◆ Provided passage
The shifting patterns of labour protests in China present a challenge to the union
09 July 2019Collective protests by China’s workers are typically small-scale, spontaneous actions designed both to expose and resist employer abuses and violations of basic labour rights such as the non-payment of wages.
The large-scale strikes and protests by factory workers that highlighted labour activism five years ago, are becoming less and less visible today. Labour activism is now far more fluid and transitory and as such presents new challenges to both grassroots organizers and China’s official trade union.
Around 95 percent of the 712 collective protests recorded on China Labour Bulletin’s Strike Map in the first half of 2019 involved less than 100 workers, and were predominately in the construction industry, services and transport. There were no protests with more than 1,000 workers during the first half of the year. During the same period in 2014, however, the Strike Map recorded 49 protests with in excess of 1,000 workers, 37 of which were in the manufacturing sector, including the massive Yue Yuen shoe factory strike in April 2014 when 40,000 workers staged a two week protest over social insurance and low pay.

◆ Material
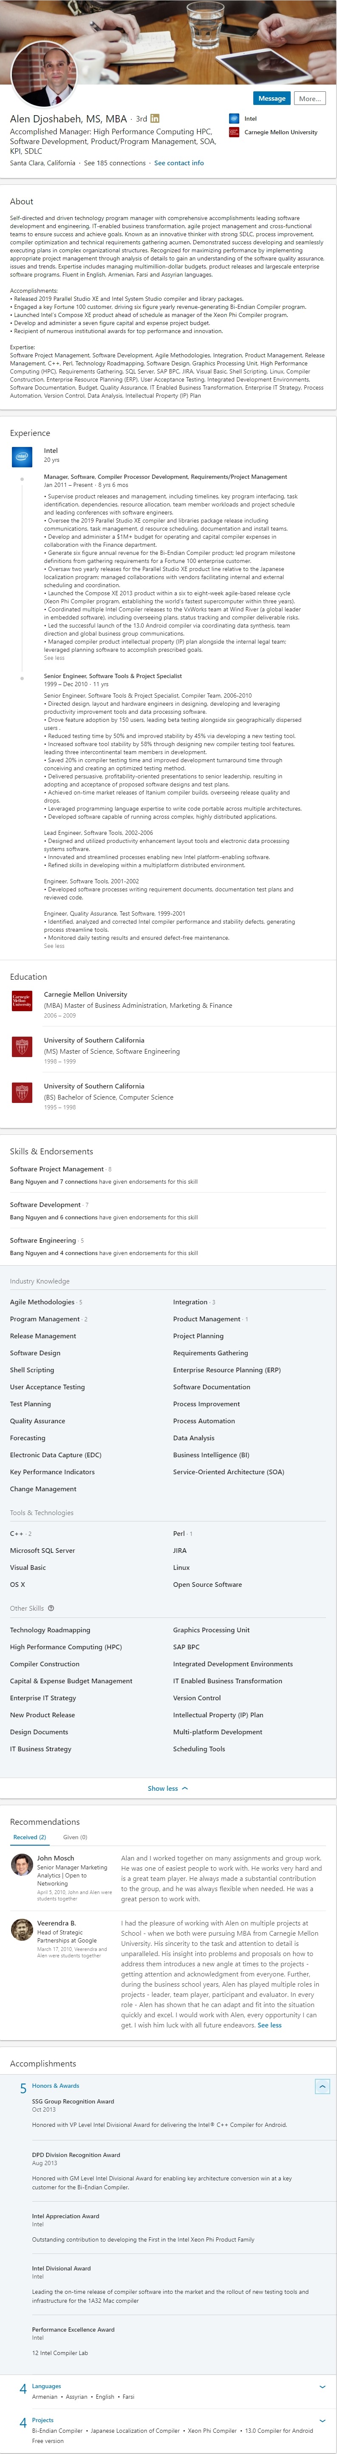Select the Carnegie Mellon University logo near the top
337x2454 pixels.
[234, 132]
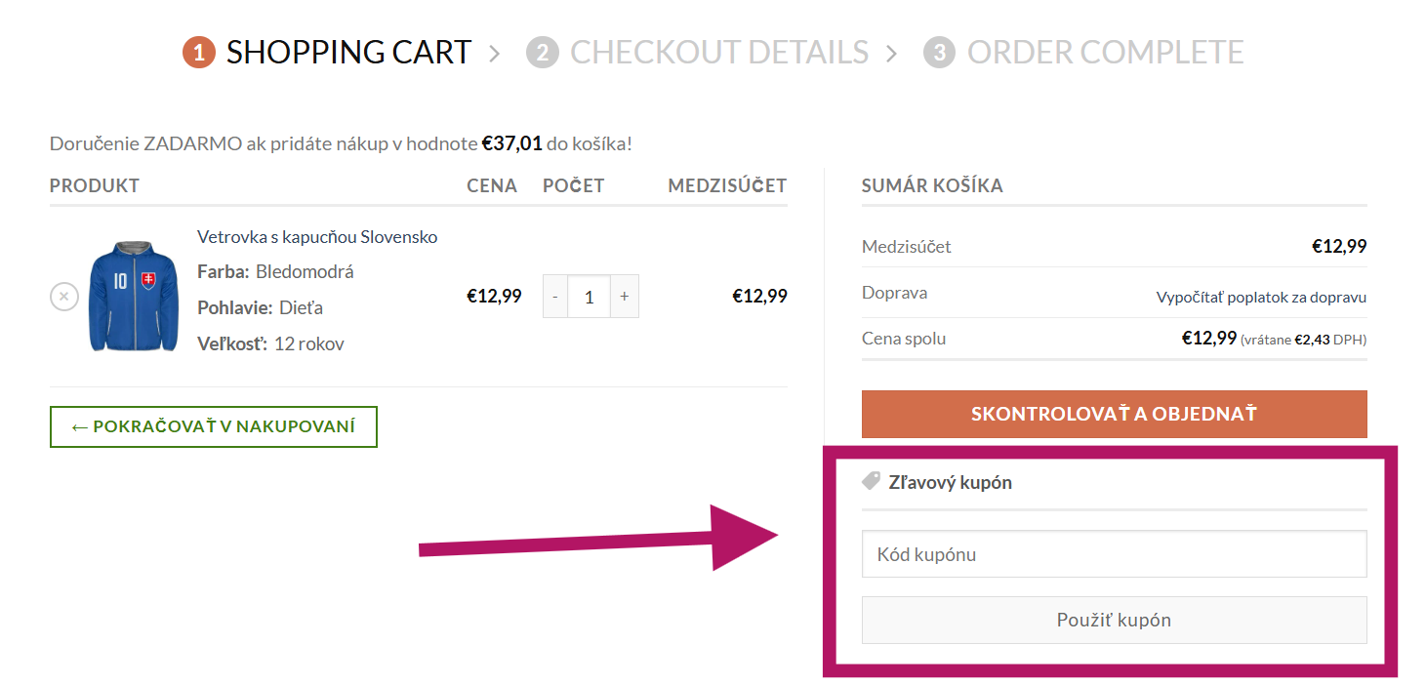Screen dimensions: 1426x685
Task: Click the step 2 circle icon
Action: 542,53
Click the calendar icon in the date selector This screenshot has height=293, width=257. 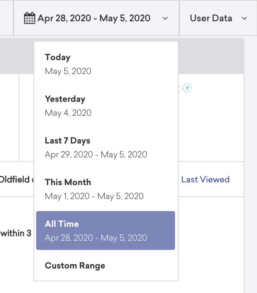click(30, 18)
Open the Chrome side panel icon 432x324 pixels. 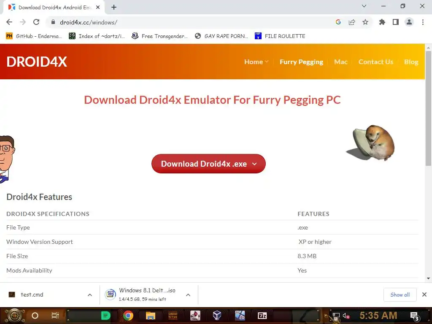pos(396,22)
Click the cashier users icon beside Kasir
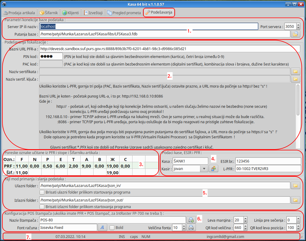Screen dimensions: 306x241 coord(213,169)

◆ Work instructions
From the passage on labor protests in China above, reproduce verbatim the section that begins with the words "The shifting patterns" and ends with "official trade union.".

◆ Exercise output
The shifting patterns of labour protests in China present a challenge to the union
09 July 2019Collective protests by China’s workers are typically small-scale, spontaneous actions designed both to expose and resist employer abuses and violations of basic labour rights such as the non-payment of wages.
The large-scale strikes and protests by factory workers that highlighted labour activism five years ago, are becoming less and less visible today. Labour activism is now far more fluid and transitory and as such presents new challenges to both grassroots organizers and China’s official trade union.